The rivalry between the two players stems three decades back to their junior days and there will be another instalment with a tasty tie in the last 16 of the World Championship. It is 20 years since 42-year-old Maguire was docked a frame at the Grand Prix for forgetting his chalk and causing the match to be delayed. There is a long-held belief that Murphy asked referee Johan Oomen to dock Maguire a frame, which the Magician firmly denies.

But Maguire insisted: “We can’t resolve it because he always says he never said to the referee. The poor referee isn’t with us any longer, but he did…He knows he did. But I’m over it. We don’t spend time together. I don’t hate him or anything like that. If you asked me 20 years ago I might have said something different, but I can’t be bothered now. We’ve all grown up, he’s got kids, I’ve got kids. “We don’t go for meals. But we walk by each other and talk about snooker and everything’s okay.”

Maguire is up for it on the sport’s biggest stage this year after a couple of years in the doldrums. And the top half of the draw has blown wide open for the Glaswegian with last year’s winner Luca Brecel and four-time champion Mark Selby already dumped onto the Sheffield scrapheap.

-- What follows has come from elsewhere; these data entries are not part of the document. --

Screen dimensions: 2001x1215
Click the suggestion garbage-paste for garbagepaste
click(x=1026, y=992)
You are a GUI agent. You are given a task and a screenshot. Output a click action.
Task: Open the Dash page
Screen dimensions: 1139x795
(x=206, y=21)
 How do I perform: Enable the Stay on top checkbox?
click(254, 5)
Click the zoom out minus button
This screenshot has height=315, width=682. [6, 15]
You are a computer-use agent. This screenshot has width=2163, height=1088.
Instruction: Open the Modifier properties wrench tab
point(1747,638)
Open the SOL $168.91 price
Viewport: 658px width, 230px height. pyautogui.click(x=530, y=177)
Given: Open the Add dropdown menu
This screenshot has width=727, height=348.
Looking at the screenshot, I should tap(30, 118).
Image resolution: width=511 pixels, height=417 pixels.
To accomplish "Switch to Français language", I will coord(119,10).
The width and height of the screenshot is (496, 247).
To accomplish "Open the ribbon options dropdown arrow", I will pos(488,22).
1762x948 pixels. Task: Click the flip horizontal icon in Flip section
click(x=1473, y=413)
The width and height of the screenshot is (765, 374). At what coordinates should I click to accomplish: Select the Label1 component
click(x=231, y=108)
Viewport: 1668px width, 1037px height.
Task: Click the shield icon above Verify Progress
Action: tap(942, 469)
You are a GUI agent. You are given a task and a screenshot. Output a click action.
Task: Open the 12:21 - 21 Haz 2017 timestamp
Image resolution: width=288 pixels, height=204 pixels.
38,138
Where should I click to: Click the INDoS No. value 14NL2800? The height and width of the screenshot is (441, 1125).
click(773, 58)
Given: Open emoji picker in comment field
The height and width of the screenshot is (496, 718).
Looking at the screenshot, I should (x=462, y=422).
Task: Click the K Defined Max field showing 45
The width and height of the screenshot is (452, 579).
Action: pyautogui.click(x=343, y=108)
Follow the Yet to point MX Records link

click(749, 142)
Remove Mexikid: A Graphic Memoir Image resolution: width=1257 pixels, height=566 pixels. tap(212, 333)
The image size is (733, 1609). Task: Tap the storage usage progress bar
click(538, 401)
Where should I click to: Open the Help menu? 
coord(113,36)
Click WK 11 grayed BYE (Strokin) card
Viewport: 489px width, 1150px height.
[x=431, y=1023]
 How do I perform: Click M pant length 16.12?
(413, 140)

He has won his last three meetings with the Magician, who has failed to beat him since 2017, which includes in the first round at the Crucible two years ago. But despite their careers running alongside one another, you could not get two more opposed personalities.

“I’ve known him longer than my wife!” Reflected Maguire. “It’s crazy when you think about it that we’ve played each other since we were 11 or 12 years old.

“It’s mad because there are a few of us. Ryan Day, Ricky Walden, we’ve all grown up together and we’re still competing against each other. Shaun is a showman, he loves it. It’s always been like that.

“I think we’re polar opposites in every walk of life. But he’s a great snooker player, I’ve never said he’s not been. He’s great to watch and he’s good to play against because he goes for everything.”